Interdiction du culte des icônes et destruction de celles-ci. Les icônes désignent des images religieuses (mosaïques, images peintes, enluminures, etc.) représentant des saints ou le Christ.

Quant aux juifs, ils sont tolérés dans l’espoir qu’ils finiront par reconnaître Jésus comme le Messie.

Conclusion :

Dans les trois Empires byzantin, abbasside et carolingien, les liens entre pouvoir politique et magistère religieux sont certes historiques, dans le sens où ils procèdent de l’Antiquité tardive, mais surtout complexes.
Les monarques sont légitimes par la grâce de Dieu, sont responsables du salut de leurs sujets et du triomphe universel de la « vraie » foi – celle qui constitue la religion d’État –, mais ne sont pas pour autant subordonnés au magistère religieux.
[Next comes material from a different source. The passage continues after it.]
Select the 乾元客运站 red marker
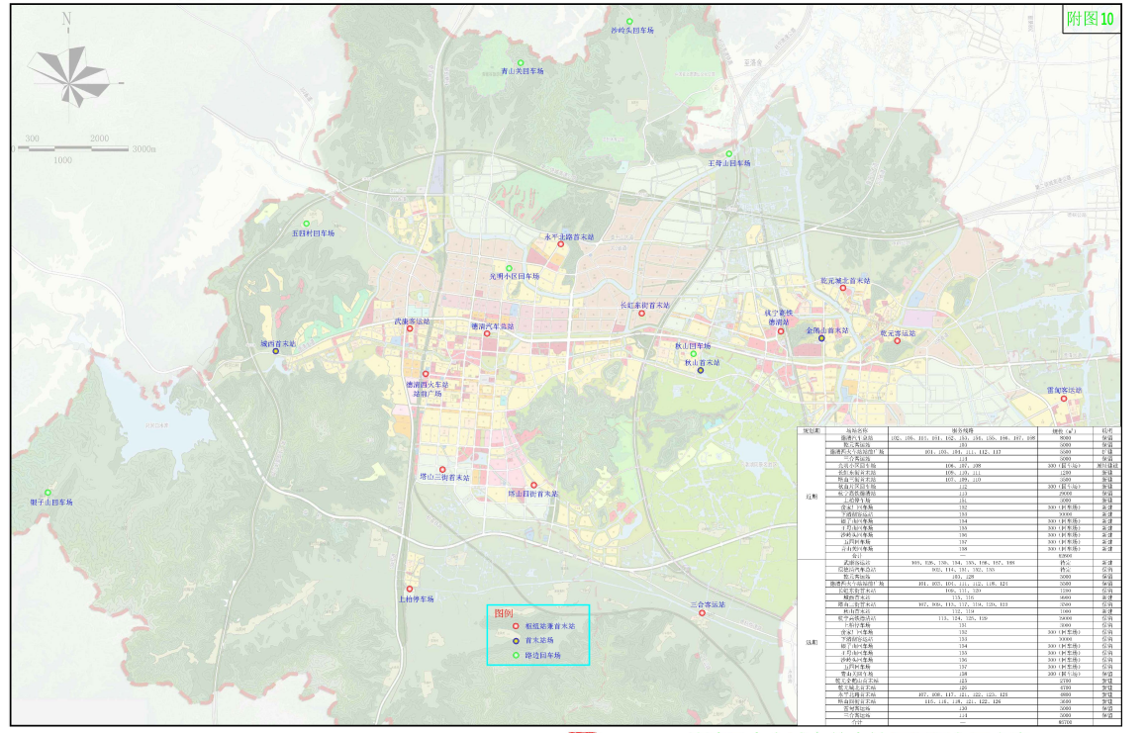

La religion sert ainsi de socle incontestable à l’exercice du pouvoir politique qui, pour autant, ne lui est pas asservi.
Selon les États, le pouvoir temporel et le pouvoir religieux s’articulent de façon plus ou moins définie, avec une prédominance plus ou moins affirmée de l’un ou de l’autre.

La religion du souverain est la religion d’État, seule autorisée. Les autres religions sont au mieux tolérées, quant aux polythéismes, ils sont généralement interdits.